En esta etapa, Salamanca permaneció fiel a los cauces jurídicos del “mos italicus”; mientras en teología se multiplicaron las escuelas teológicas desde fines del siglo XVI y las sistematizaciones escolásticas durante el XVII. El cosmos aristotélico mantiene su pervivencia hasta bien entrado el XVIII. La Universidad de Salamanca, como otras de su tiempo,  parece adormecerse, conservar sus saberes, erigirse como brazo letrado y legitimación ortodoxa de un orden social.  Puede hablarse de un cierto declive teórico en esta institución, desincorporada del racionalismo filosófico y del cientifismo experimental de la naturaleza, propios de las vanguardias del seiscientos. No obstante, su contribución a la formación de los cuadros jurídicos y administrativos de la Monarquía y de la Iglesia resultó destacada. Y esta preocupación práctica, junto al desarrollo de una teología ortodoxa, contribuyó a desatender las disciplinas de pura erudición y las lenguas auxiliares.

Además, este acusado predominio del derecho y de la teología marginó, incluso económicamente, a las restantes disciplinas; así,

a fines del XVII, la cátedra de matemáticas-astrología, junto con la de música, eran las peor pagadas de todas las de propiedad. El temor a la herejía y a las “novedades peligrosas” fija la permanencia de los viejos planes de estudio. A esto se unirá la mediocre y endogámica selección del profesorado, y una instrumentalización de los saberes como legitimación y promoción.

En este punto, cabe referirse también a la Biblioteca universitaria que, hasta 1550, fue nutriendo sus fondos e incorporando libros de humanidades. Sin embargo, estas adquisiciones disminuyen desde esta fecha, y en 1610 nos encontramos con unos locales descuidados y un contingente de 1.250 volúmenes, que rezuma saberes medievales y arcaísmo. El hundimiento de las bóvedas de la sala de lectura en 1664 ennegrece aún más el panorama, pues los libros permanecerán arrinconados y desordenados hasta 1693.

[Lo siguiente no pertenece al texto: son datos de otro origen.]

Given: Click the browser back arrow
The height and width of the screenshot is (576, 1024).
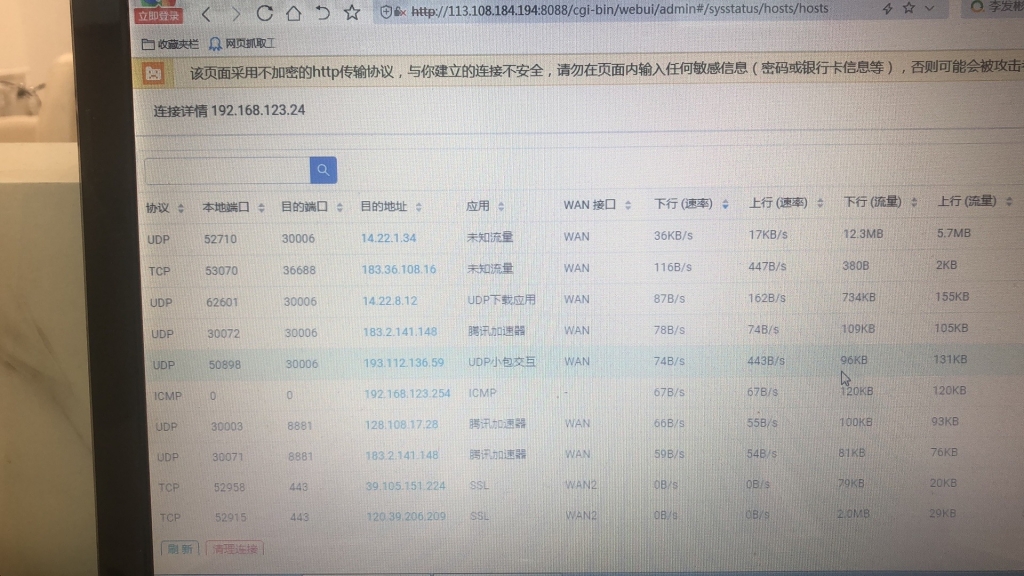Looking at the screenshot, I should (205, 14).
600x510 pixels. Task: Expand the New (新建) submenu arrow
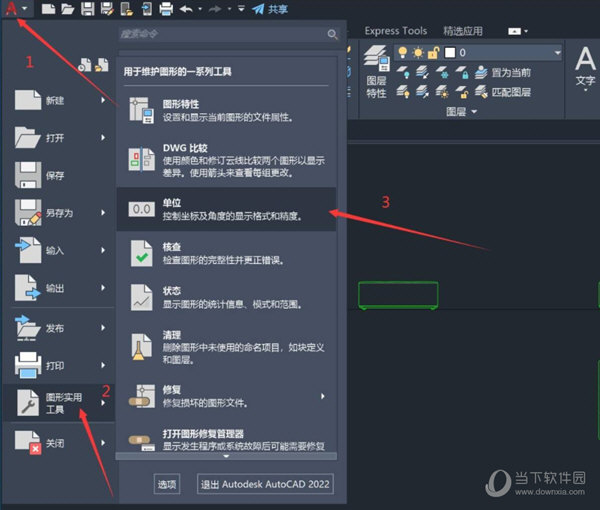[x=103, y=100]
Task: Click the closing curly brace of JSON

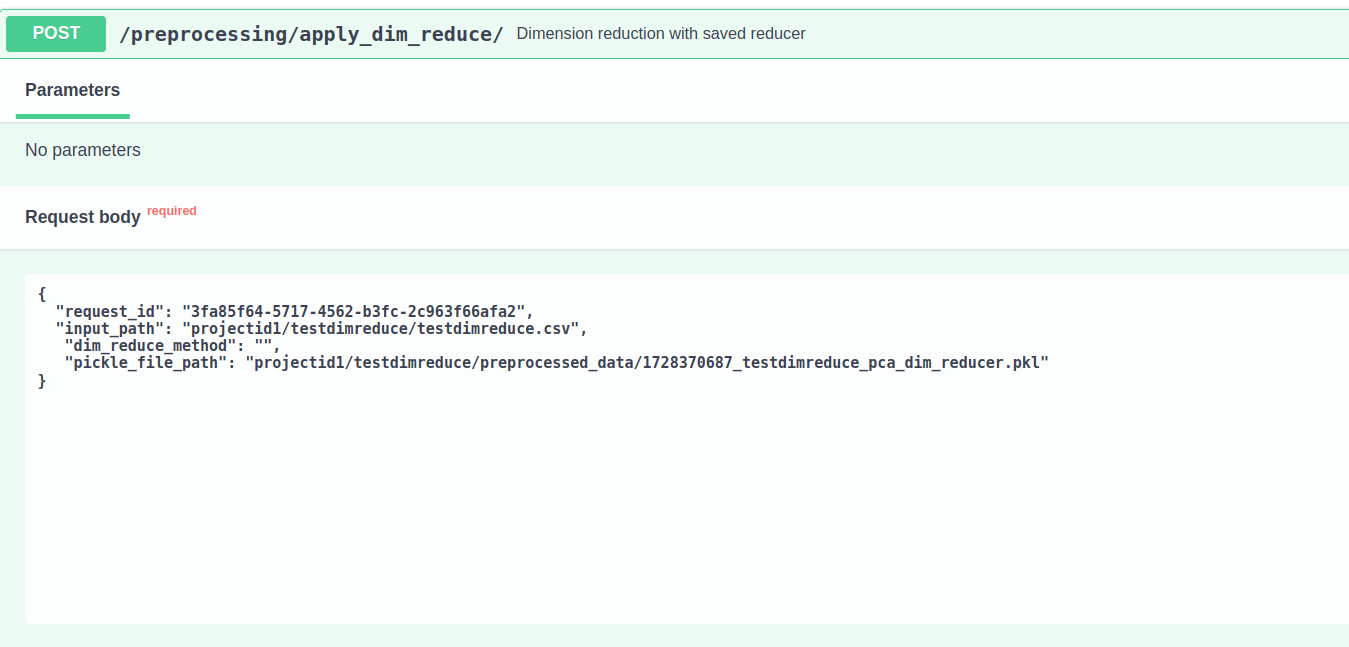Action: point(42,380)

Será en la primera mitad del siglo XVIII cuando la biblioteca se remoce con nuevas compras y locales; pero cumple señalar que, durante su etapa clásica, las bibliotecas de instituciones privadas (colegios-conventos) y las particulares constituyen fondos culturales más nutridos y efectivos que la propiamente universitaria. Y cuando, finalmente, se consolidan sus fondos en el siglo XVIII, en gran parte procederán del colegio-convento de los jesuitas expulsados.

No podemos olvidar tampoco que, durante, esta etapa, la institución universitaria y, destacadamente, sus estudios de derecho, constituyeron cauces de

promoción y movilidad social. Y esto resulta particularmente cierto por lo que respecta al siglo XVI, ya que posteriormente se acentúa una tendencia a la aristocratización y selección oligárquica. Ante las perspectivas que se abrían, la matrícula alcanzó entre 5.000 y 7.000 alumnos anuales en la segunda mitad del siglo XVI, si bien a mediados del XVII se hará patente un declive que aboca a los 2.000 matriculados de las postrimerías del seiscientos. Entre ellos continuaron predominando los juristas, destacadamente los canonistas, siguiendo en importancia la teología y las artes, con pequeños contingentes de médicos.

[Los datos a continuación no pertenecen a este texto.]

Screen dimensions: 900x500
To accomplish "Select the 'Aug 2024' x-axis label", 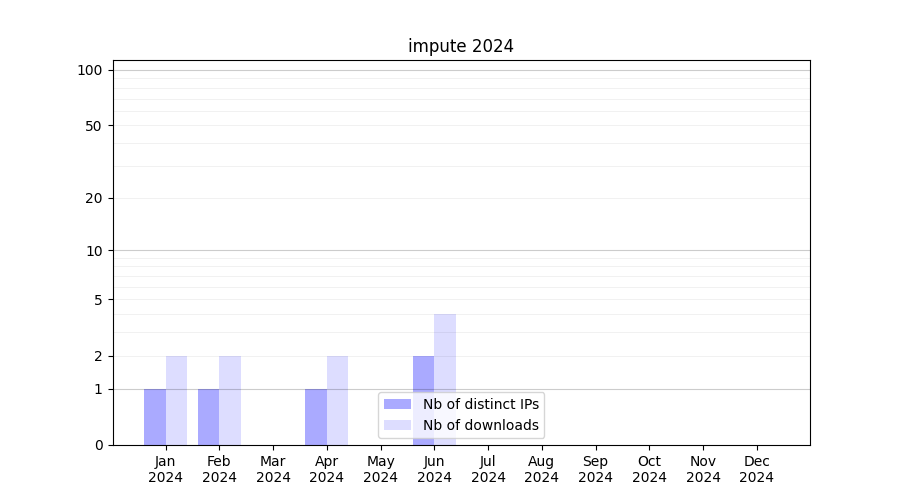I will coord(541,469).
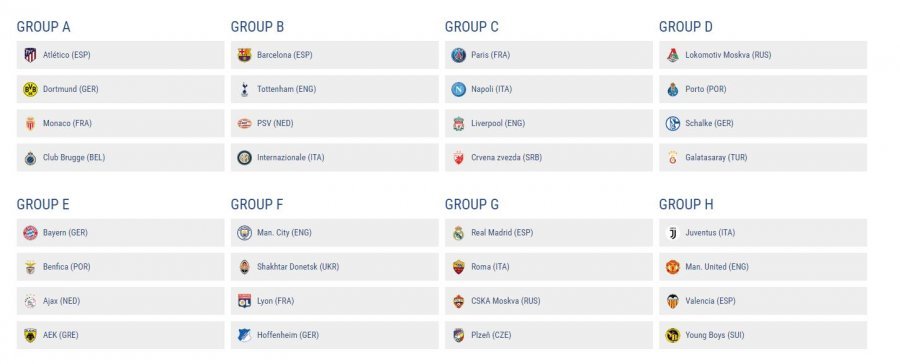
Task: Click the Liverpool crest icon
Action: 458,123
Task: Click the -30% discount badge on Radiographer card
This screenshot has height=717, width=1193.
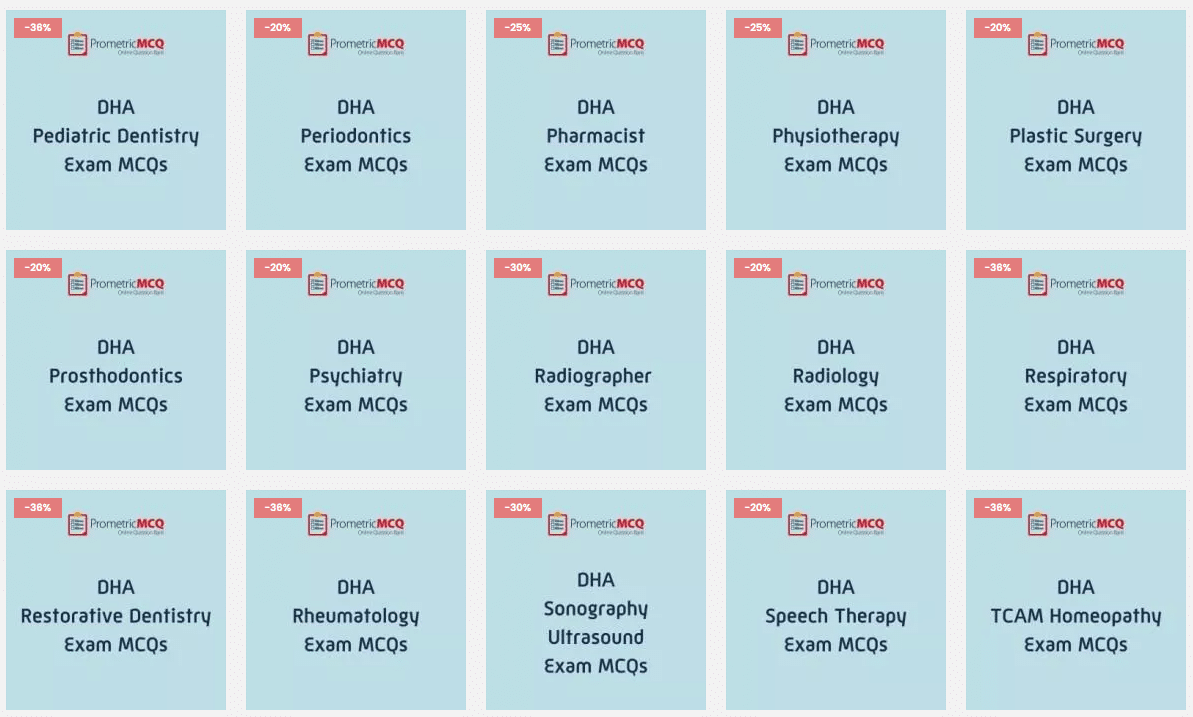Action: coord(517,268)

Por lo que respecta a las procedencias, durante la segunda mitad del XVI, el prestigio de Salamanca atraía hacia sí una confluencia de estudiantes de todo el ámbito peninsular, e incluso europeos e indianos en proporciones superiores a cualquier otra universidad hispana de la época.De este modo, Salamanca se configura como la menos regional de las tres grandes universidades de la Monarquía (además de Valladolid y Alcalá); y esto a pesar del predominio del alumnado meseteño: y es así que los 9.000 portugueses que pasaron por sus aulas entre 1580-1640, podrían dar testimonio de su pluralidad. Estos estudiantes se agrupaban en asociaciones y cofradías regionales que, a fines del XVI y principios del XVII, eran ocho: Galicia-Portugal-Campos (Castilla la Vieja y León)-Vizcaya-Extremadura-La Mancha-Andalucía-Corona de Aragón.